The Hermitage’s longstanding director, Mikhail Piotrovsky, who spoke at the opening of the National Museum of Qatar alongside Weinberg, recently met MoMA’s Glenn Lowry in Dallas to find a way through the impasse. artnet News learned that Pitrovsky plans to be back in the US in the fall to maintain US-Russia cultural relations. Speaking in Qatar, the philanthropist Maja Hoffmann called for a “Cultural Davos.” Qatar, with its reputation as the Switzerland of the Middle East, seems an ideal place.

 

You Ain’t Seen Nothing Yet

Model for proposed mega museum in Qatar designed by architects Herzog & de Meuron. Photo by Javier Pes.

And there is more on the horizon for Qatar Museums, which is building a network of world-class institutions to create the Gulf version of the Smithsonian Institution.

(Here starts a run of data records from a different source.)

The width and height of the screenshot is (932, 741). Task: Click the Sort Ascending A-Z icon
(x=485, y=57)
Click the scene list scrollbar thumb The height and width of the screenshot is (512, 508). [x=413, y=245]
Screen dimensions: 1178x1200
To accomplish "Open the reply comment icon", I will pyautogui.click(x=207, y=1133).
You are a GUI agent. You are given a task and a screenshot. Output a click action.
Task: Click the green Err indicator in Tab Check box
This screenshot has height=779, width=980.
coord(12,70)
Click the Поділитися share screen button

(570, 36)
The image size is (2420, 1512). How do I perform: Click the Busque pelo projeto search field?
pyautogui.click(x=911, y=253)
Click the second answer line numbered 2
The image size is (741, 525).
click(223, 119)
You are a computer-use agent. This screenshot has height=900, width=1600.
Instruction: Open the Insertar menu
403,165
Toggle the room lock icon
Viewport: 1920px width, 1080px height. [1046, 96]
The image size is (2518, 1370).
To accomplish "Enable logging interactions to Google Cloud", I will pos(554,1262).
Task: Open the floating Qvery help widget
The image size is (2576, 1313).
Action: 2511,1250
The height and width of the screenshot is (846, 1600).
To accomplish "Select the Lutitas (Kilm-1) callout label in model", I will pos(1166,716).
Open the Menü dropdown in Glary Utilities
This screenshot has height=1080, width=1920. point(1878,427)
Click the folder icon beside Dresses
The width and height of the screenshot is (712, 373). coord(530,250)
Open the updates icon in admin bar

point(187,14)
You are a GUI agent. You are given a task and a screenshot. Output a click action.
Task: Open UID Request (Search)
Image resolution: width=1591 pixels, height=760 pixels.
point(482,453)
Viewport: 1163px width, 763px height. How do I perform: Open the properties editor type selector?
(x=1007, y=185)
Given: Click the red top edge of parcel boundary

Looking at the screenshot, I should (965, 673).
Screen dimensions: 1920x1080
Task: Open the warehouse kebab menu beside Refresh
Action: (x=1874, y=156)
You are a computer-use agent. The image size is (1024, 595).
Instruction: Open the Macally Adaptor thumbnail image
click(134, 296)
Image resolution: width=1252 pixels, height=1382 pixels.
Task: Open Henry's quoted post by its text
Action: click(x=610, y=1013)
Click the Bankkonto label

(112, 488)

A sporting museum is due next over the finishing line, with an opening scheduled for 2020 to ramp up for the 2022 World Cup. In the meantime, the National Museum’s inaugural exhibition, “Making Doha,” reveals the country’s range and ambition. The show, which charts the city’s explosive growth since the 1970s, is accompanied by a handy guide to the buildings and infrastructure Qatar has commissioned. Who knew the late Zaha Hadid designed a Guggenheim Hall Doha in 2003?

In the exhibition, a section on Doha of the future has intriguing visuals and models, including a Rem Koolhaas/OMA-designed Art Bank, where masterpiece paintings appear to hang from a moving overhead rail so they could trundle past viewing windows. (An architect’s fantasy, the risk of damage to the canvases by vibration would be a conservator’s and curator’s nightmare.)

It remains to be seen whether Herzog and de Meuron will see their planned mega-museum rise north of Doha. There are conceptual models on show of a humongous circular building that the labels say is a museum in Lusail City, a Doha satellite to the north. 

The co-curator of the exhibition, Samir Bantal of OMA, said that Jacques Herzog intended the building to house Qatar’s Orientalist collection, plus a presidential standard hotel. It appears to contain replica historic mosques, and as many galleries as Tate Modern after its recent expansion. The project is on hold, but if the stars align, and the Emir gives it his blessing, it would as big as Foster’s Lusail football stadium. Only in Doha.